How Do Students Experience the School Garden?

The Cool Researchers identified four ways that students experience the school garden: observing, learning, having fun, and caring. Students used all of their senses as they experienced the school garden; they tasted, smelled, touched, listened, and saw. Students also learned in the garden, and the Cool Researchers noted that students learned both what they called curriculum learning, which included science, mathematics, and art, and physical learning, which included planting, watering, digging, harvesting, and mulching. Students had fun in the garden as they played, discovered, researched, sketched, built raised beds and planters, and of course, ate vegetables, fruits, and herbs. Finally the Cool Researchers found that students experienced the garden by caring for the plants, the garden, the self, and the Earth. Mighty Robot, a grade 3 student, beautifully summed up the place of the garden at the school as both content and context for learning: “We go to learn in the garden and learn things about the garden.”

How Do Students Feel About the School Garden?

The Cool Researchers were surprised by the answers to this question; they did not anticipate the personal and reflective responses of their peers, some of whom were only 7 and 8 years old. Students identified the school garden as an escape from the noise and pace of both the school and the city. To the students, the garden was a place of calm and peacefulness and a place that they went to relax and get away from stress. They felt safe and comfortable in their school garden.
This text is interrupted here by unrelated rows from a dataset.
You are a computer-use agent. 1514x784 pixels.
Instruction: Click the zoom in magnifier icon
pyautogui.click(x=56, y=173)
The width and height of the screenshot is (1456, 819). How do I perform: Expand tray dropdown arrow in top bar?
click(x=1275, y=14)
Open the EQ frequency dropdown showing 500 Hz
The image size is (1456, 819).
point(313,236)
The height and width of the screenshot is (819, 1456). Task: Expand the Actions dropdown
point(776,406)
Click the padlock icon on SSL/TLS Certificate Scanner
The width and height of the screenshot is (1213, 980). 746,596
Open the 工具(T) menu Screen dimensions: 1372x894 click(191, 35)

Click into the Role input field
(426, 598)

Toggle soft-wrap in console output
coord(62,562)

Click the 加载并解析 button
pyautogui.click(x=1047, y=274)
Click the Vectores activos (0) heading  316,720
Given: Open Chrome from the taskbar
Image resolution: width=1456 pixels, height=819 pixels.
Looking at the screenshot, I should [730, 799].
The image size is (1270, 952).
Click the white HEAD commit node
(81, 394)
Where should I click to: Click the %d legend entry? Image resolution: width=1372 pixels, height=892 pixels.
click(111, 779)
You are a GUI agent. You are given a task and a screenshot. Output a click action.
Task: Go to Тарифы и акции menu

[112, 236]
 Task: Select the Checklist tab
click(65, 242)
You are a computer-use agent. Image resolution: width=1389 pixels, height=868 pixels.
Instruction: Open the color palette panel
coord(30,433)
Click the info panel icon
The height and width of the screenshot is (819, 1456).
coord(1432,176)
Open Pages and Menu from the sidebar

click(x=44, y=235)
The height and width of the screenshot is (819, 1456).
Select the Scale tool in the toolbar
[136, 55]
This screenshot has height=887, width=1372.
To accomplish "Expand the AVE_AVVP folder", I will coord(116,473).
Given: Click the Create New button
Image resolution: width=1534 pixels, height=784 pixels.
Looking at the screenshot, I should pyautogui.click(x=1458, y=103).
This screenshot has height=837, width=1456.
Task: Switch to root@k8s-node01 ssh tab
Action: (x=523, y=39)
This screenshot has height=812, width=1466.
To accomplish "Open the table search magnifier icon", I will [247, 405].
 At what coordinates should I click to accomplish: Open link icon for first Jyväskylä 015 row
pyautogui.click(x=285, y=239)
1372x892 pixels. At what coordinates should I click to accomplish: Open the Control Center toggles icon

Maya, a grade 6 student, commented that for her, “it was like you get to take your mind away from stuff in the garden … There’s not stress and you don’t have to worry about stuff, like in real life.” For Maya, the garden was a place of refuge and this feeling was shared by many of her peers. The emotional and psychological benefits to children of time spent learning and being in the natural world were clear.

Openings in Representation

The textual re/presentation of the research is an extension of the opening and uprooting, and re-routing, of the research space that Susan was working in with the Cool Researchers. It re/presents the multiplicity and historicity always already within the research space. It was important to re/present this research in a way that mirrored the openness of the project itself – the opening of the curriculum and pedagogy to garden-based approaches and the opening of the methodology and methods to the participation and voices of students. Rather than bound the research with a linear text, the text would be a representational realization of deconstruction itself and of the multiple texts that can be traced throughout the research.

Postings of methodology, of philosophy, of history, of education, and of art inter-act, inter-sperse, inter-mingle with and in each other and with and in the stories, the images, the quotations, the comments of the research space, and of the research text. These include texts related to the children’s stories of their school garden experiences, garden-based pedagogies, the cultural history of gardens, participatory action research, the philosophical underpinnings of poststructuralism and deconstruction, and Susan’s analysis and critique of the texts themselves. And there is space as well, interruptions in the textual flow for play, for difference.

And so the re/presentation is one of multiple texts, woven together. Like poststructuralism, it does not attempt to erase the structures that came before but rather responds by opening the text itself to the realization of the complexity and multiplicity of perspectives that is always and already within the research and the research text.

The re/presentation responds to the often confining structures of the traditional research paper, the frames that enclose, and separate, the work. Its openness is a resistance to that bounding, upsetting the accepted, and so often unquestioned, architecture of the dissertation, and rejecting the possibility of a known, a transcendental signified. Instead, it embraces the flickering and endless chains of multiplicity, alterity, and difference in meanings made, connections traced, and understandings gained.